> _EXERCISE TASKS_:
a) Answer these three questions about the post on the Horowitz Report, one answer per line, marked (i), (ii) and (iii):
(i) Which pages of the IG Report does the post cite for the collapse of the FBI's case?
(ii) Against whom did the DOJ/FBI obtain the FISA warrants?
(iii) What is the title of Post 2 in the series?
b) Please output as a JSON list of strings everything in the listing from the line containing "The image size" down to the line containing "(x=167, y=128)", both included, with one string per line and blank lines left out.

> _PAGE_:
_____

The Horowitz Report: Documenting One of the Worst Scandals of our History

The Horowitz Report documents one of the worst political scandals in US history. Whether criminal complaints come out of it depends on who knew what & when.

This is the third post in a series evaluating the facts DOJ IG Michael Horowitz presented in the 400+ page DOJ IG Review of Four FISA Applications and Other Aspects of the FBI’s Crossfire Hurricane Investigation (the “IG Report”)

Post 1:  Horowitz Report: The Biggest Takeaway is that However The Hoax Began, It Ended As An Attempted Coup

Post 2: Horowitz Report: Predication & The Targeting of Donald Trump

Having read the entire IG Report, it is fair to say that the facts IG Horowitz documents are damning.  The biggest scandal that can be inferred from his report is that  the FBI continued to investigate the Trump administration after January, 2017, by which time the FBI’s case had collapsed (pp. 241-247) and there was no longer any reasonable ground to suspect that Trump or anyone in his campaign or administration had conspired with Russia.  Despite this incontrovertible knowledge, Comey manipulated things to ensure a special counsel and two more years of investigations. Beyond that, the IG documents multiple other instances of fraud and deceit relating to the FISA warrants that the DOJ/FBI obtained against Carter Page.

_____

> _RAW DATA_:
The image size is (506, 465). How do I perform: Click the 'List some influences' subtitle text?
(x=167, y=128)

_____

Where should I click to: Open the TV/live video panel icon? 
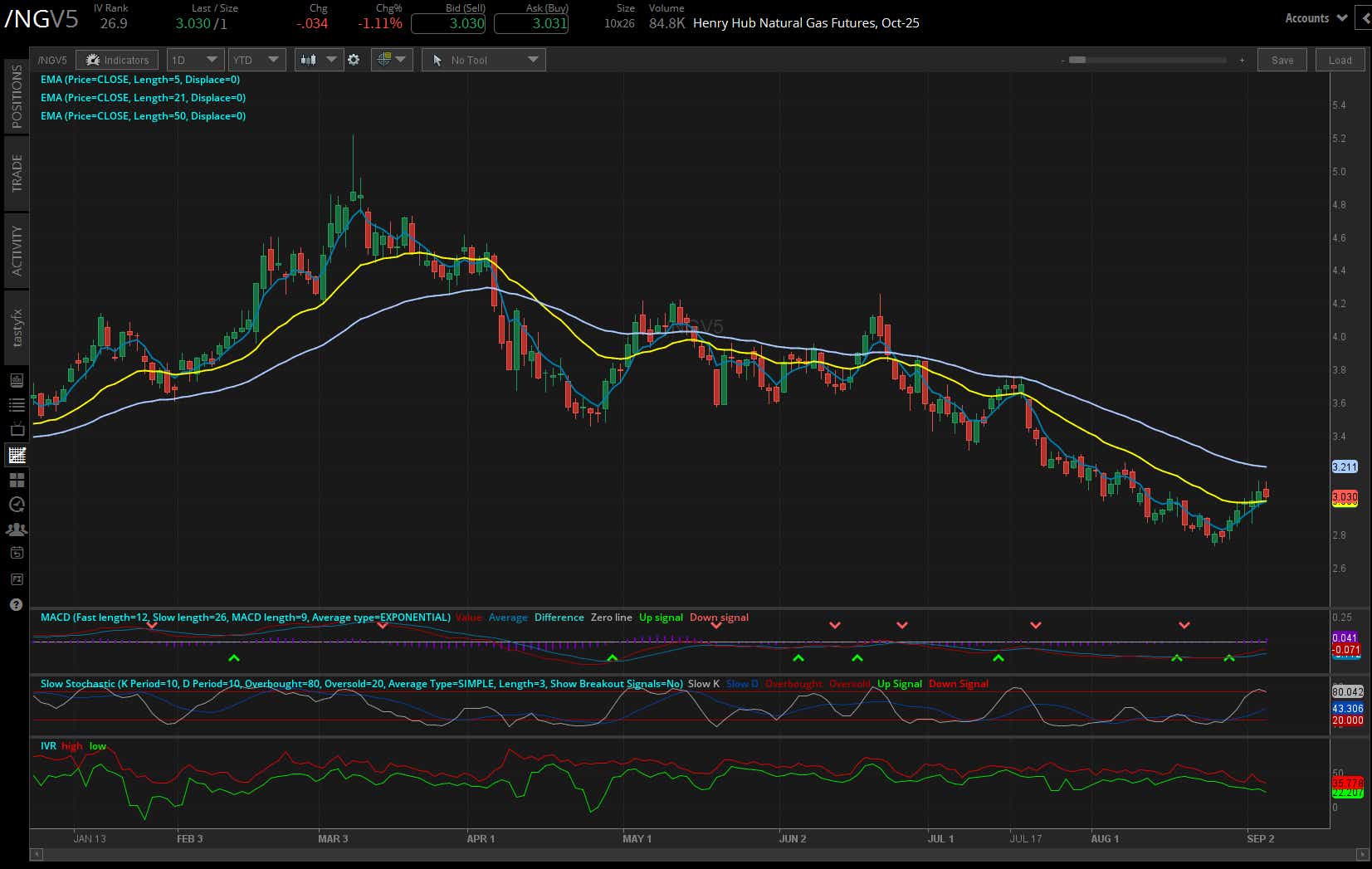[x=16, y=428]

_____

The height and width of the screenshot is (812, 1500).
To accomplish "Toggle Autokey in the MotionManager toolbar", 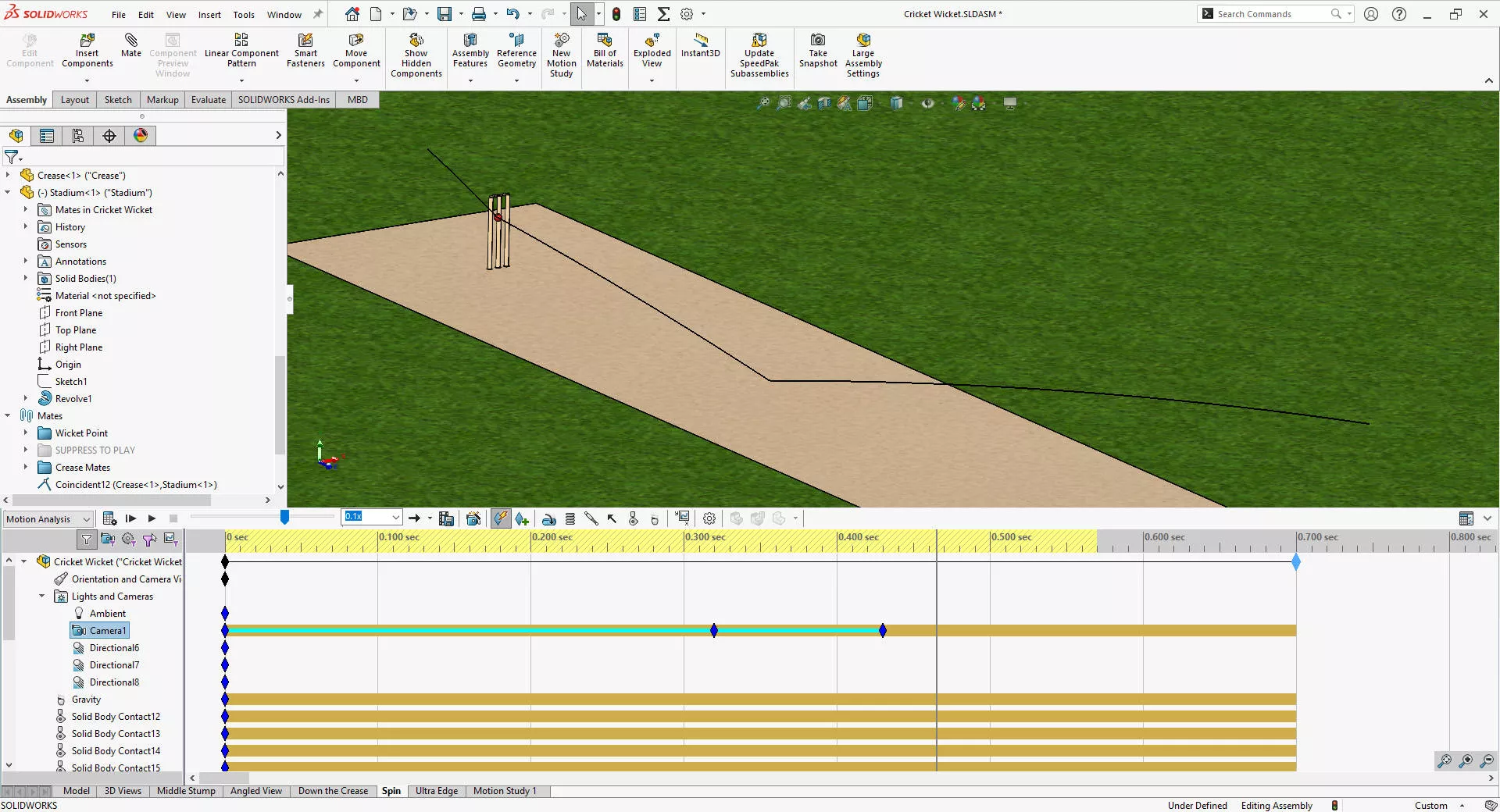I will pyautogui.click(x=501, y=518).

_____

> _ANSWERS TO THE EXERCISES_:
a)
(i) pp. 241-247
(ii) Carter Page
(iii) Horowitz Report: Predication & The Targeting of Donald Trump

b)
[
  "The image size is (506, 465). How do I perform: Click the 'List some influences' subtitle text?",
  "(x=167, y=128)"
]